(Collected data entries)
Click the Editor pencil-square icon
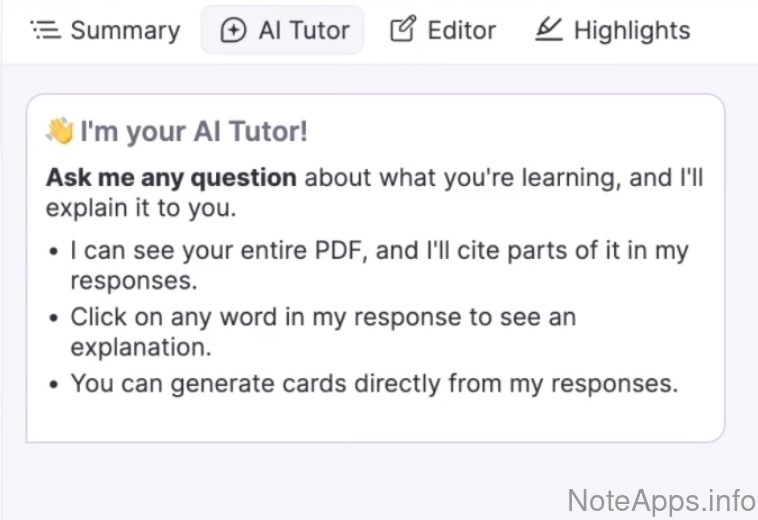Image resolution: width=758 pixels, height=520 pixels. point(402,30)
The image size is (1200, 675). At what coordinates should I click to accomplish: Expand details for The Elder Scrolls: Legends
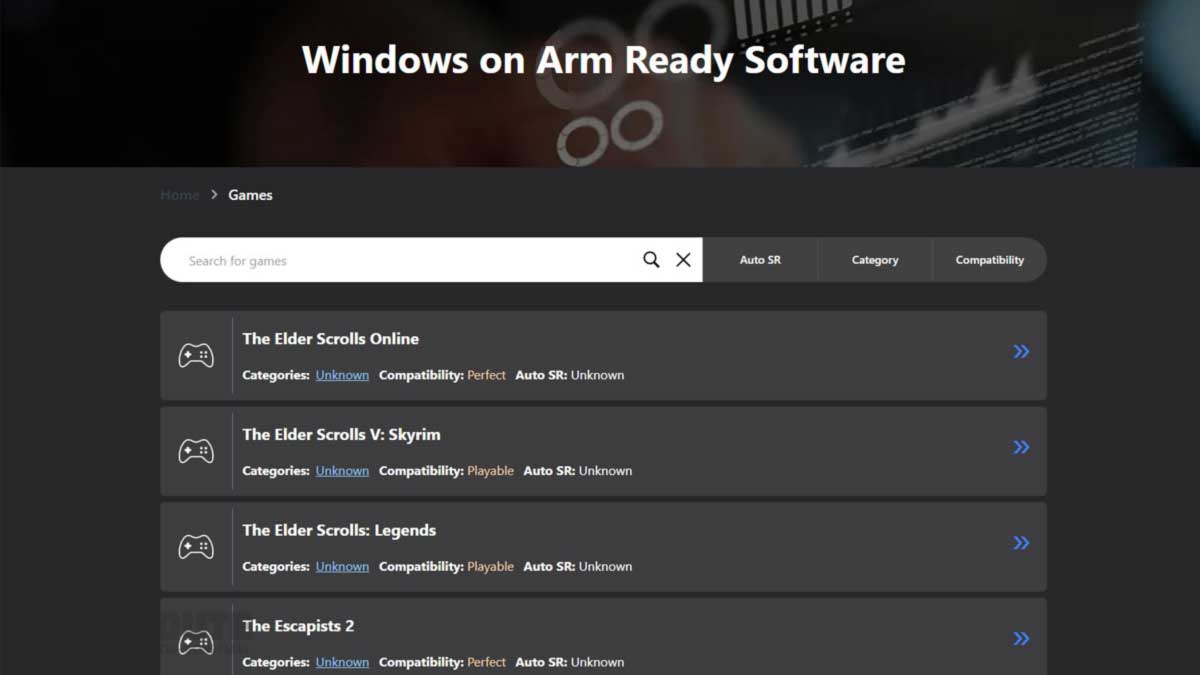(x=1021, y=542)
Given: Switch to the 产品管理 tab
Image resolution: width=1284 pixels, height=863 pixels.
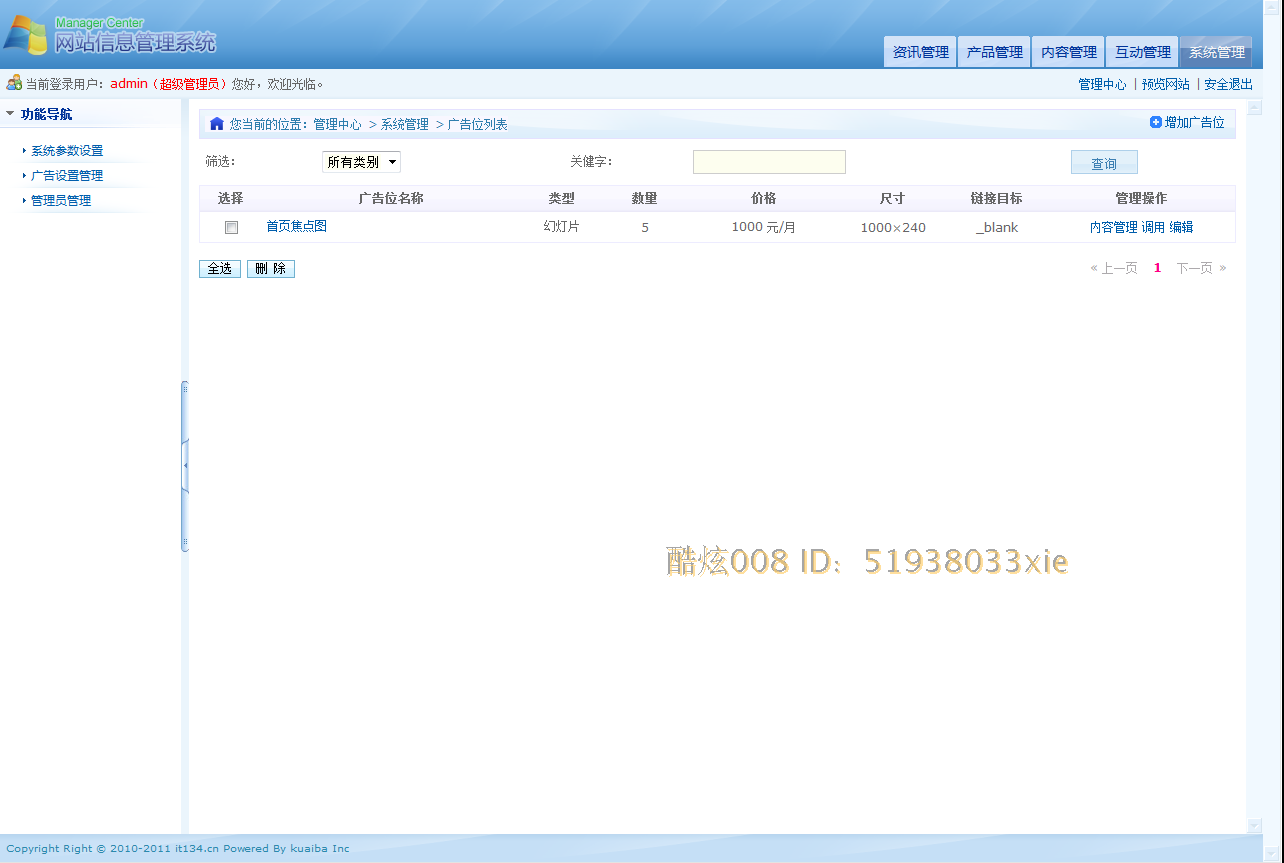Looking at the screenshot, I should [x=993, y=51].
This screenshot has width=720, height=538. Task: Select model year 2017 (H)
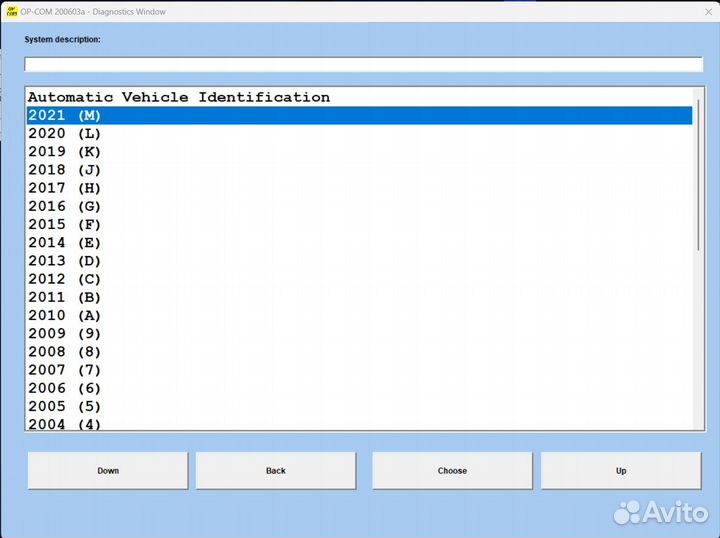click(x=65, y=188)
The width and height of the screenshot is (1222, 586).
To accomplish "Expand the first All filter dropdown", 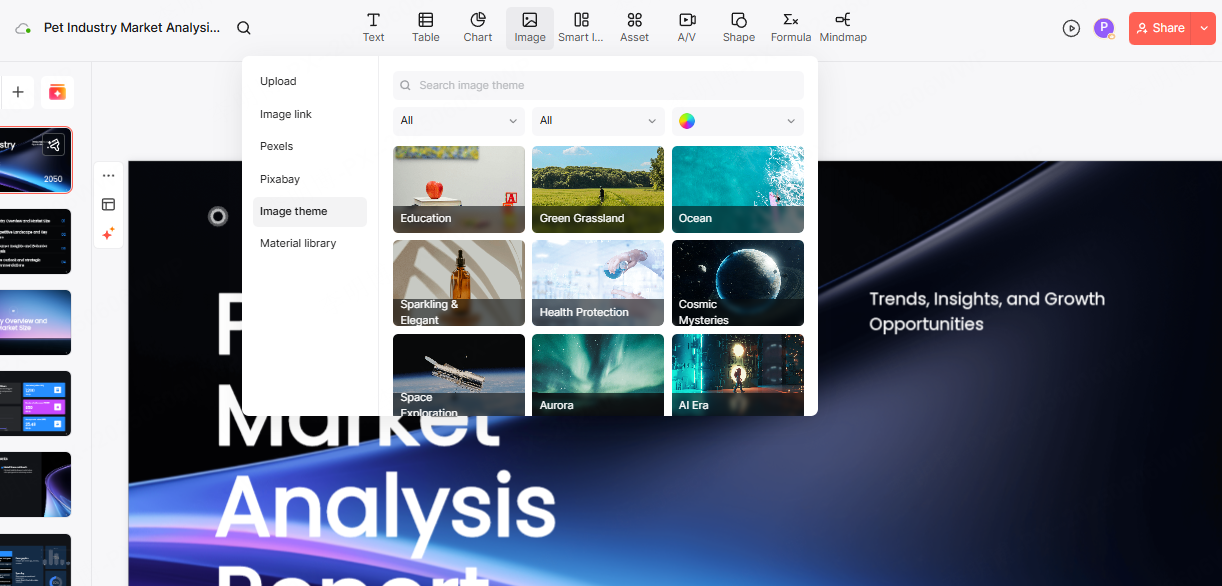I will pyautogui.click(x=458, y=120).
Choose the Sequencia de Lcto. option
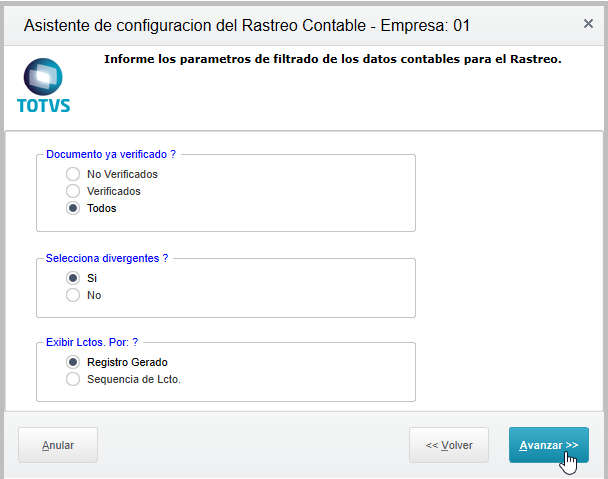The width and height of the screenshot is (608, 479). (x=73, y=379)
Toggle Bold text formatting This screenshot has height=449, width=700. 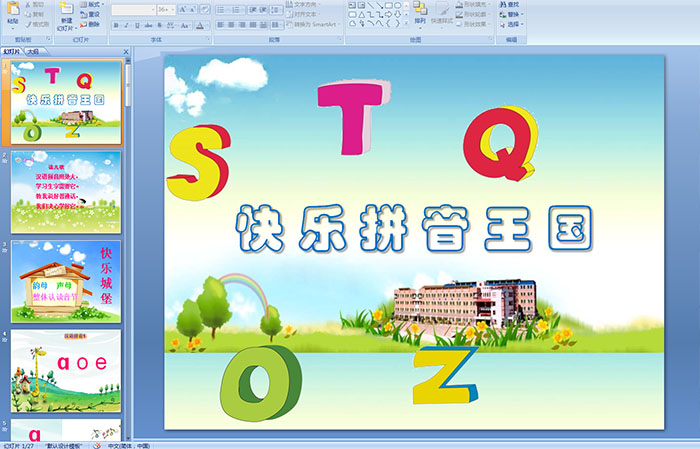point(115,24)
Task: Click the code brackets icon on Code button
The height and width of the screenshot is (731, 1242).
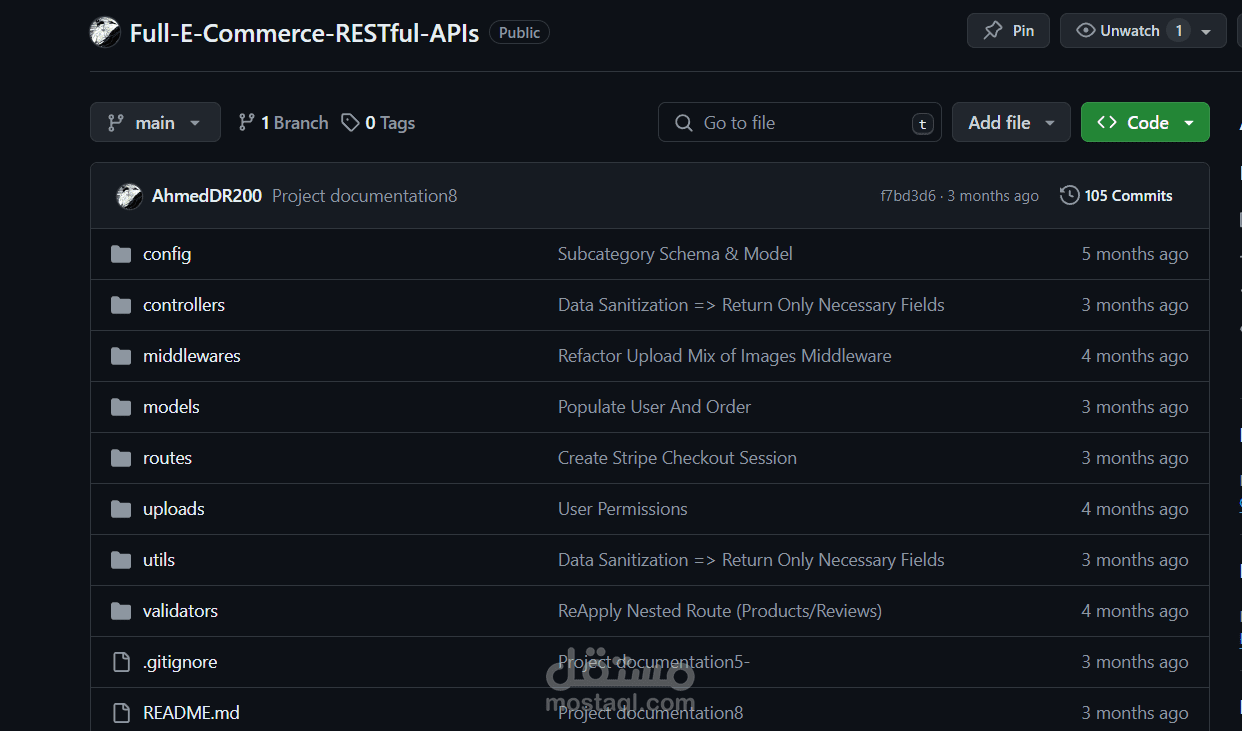Action: (1106, 121)
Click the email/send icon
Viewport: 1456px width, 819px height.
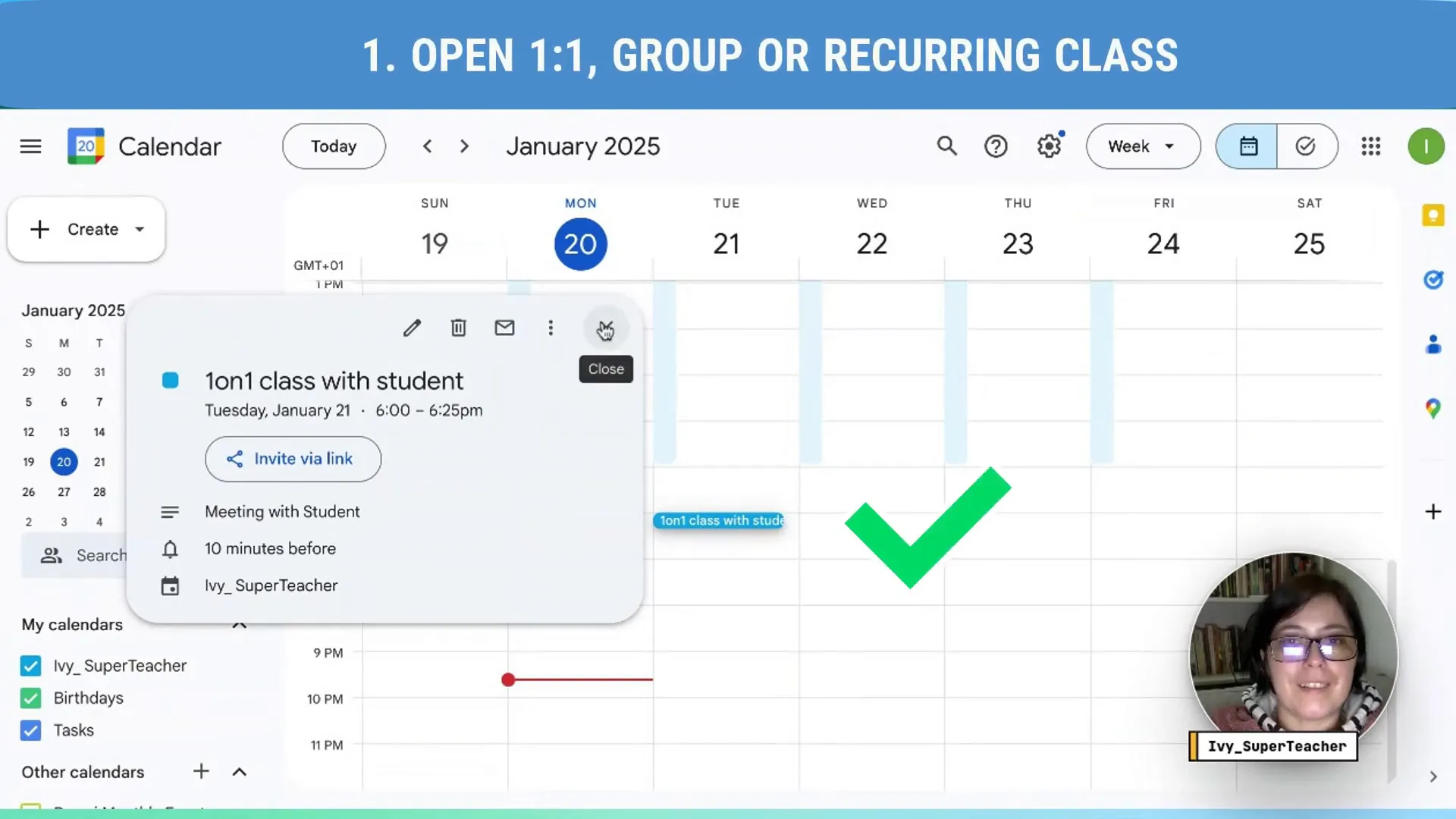[505, 327]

* [Work to be completed]:
Please set down, exactly and with nothing added, the lines from the line with "The height and" to the end of the entries above, omitting pictures.

* [Solution to the problem]:
The height and width of the screenshot is (731, 1242).
Action: (1106, 121)
Click the email/send icon
Viewport: 1456px width, 819px height.
[505, 327]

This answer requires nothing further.